L’inizio di un nuovo anno è un momento carico di un potenziale enorme, certamente affascinante ed entusiasmante.
In bilico tra un arrivo e una partenza, in un equilibrio tanto delicato quanto potente fra traguardi e nuovi obiettivi, il nuovo anno getta un ponte tra passato e futuro e ci domanda come vogliamo attraversarlo: con timore o speranza, con paura o gioia, con inquietudine o serenità.
Nessuno sa cosa ci sarà dall’altra parte del “ponte” ma certamente tutti sappiamo cosa lasciamo: un tesoro fatto di gemme preziose e rare che racchiude emozioni, gioie, successi, soddisfazioni, incontri, ricordi, scelte, esperienze, ma anche fallimenti, errori, difficoltà, paure.
Così ogni inizio può essere anche un’occasione per fermarsi, sostare e ripartire: a volte è davvero necessario fare un passo indietro per andare avanti.
In una società sempre più veloce e paradossalmente sempre più in ritardo proprio su ciò che di fatto le consentirebbe di fare i passi in avanti più importanti, avere la consapevolezza e la capacità di fare un passo indietro è sinonimo di saggezza e di coscienza.

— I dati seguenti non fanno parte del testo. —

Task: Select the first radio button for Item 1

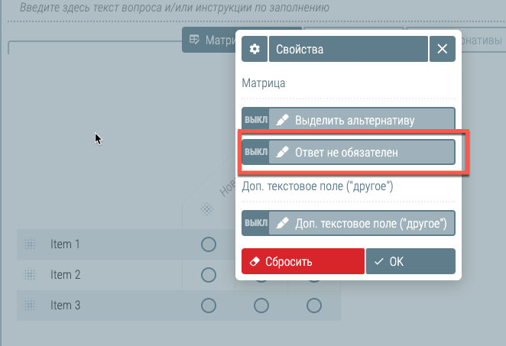Action: tap(209, 244)
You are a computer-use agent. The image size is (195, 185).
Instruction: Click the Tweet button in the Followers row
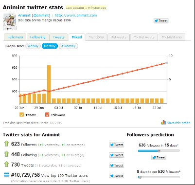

Ogni nuovo giorno ci offre opportunità e sfide sempre diverse perché diverso è il momento, diversi sono gli imperativi che governano l’ambiente che muta, diversi sono i nostri bisogni e diverse le nostre priorità. Il paradosso è che l’individuo tende a non imparare dalla storia, dal suo passato, illudendosi di potere comprendere e vivere scenari inediti con modelli vecchi.
Fare un passo indietro è invece sinonimo di forza, non debolezza, è segno di saggezza, non insicurezza: è un atto di coraggio, non di paura.